Copy the lines of the data below exactly, starting at the first and stopping after the line that contains "This screenshot has height=325, width=552."; include no pictures.

**Provided information**
▬▬▬

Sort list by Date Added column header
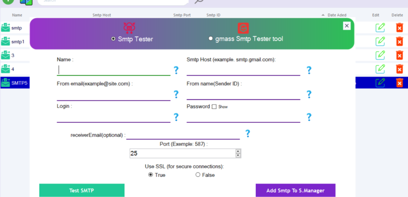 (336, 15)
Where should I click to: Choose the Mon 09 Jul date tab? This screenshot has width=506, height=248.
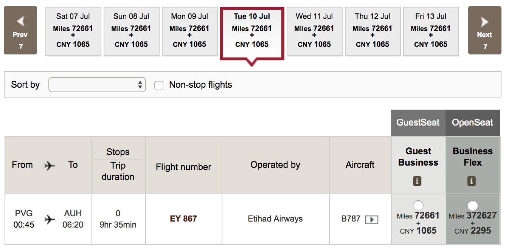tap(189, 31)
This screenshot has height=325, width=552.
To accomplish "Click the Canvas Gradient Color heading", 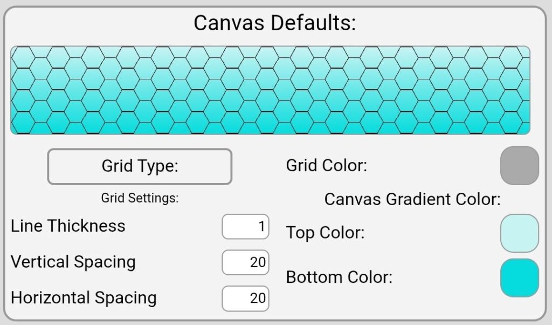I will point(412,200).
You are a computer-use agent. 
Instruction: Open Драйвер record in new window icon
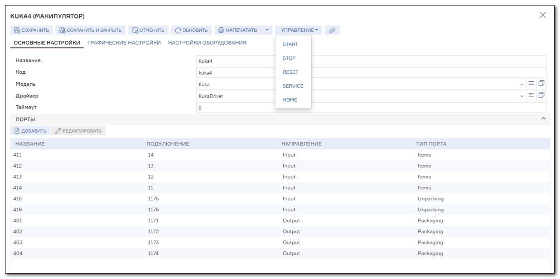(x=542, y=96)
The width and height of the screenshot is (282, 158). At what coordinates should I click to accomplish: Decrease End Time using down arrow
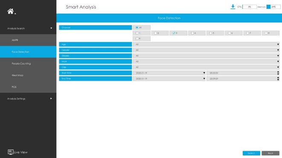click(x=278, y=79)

▬▬▬

**Solution to this task**
Sort list by Date Added column header
 (336, 15)
Where should I click to: Choose the Mon 09 Jul date tab? This screenshot has width=506, height=248.
tap(189, 31)
This screenshot has height=325, width=552.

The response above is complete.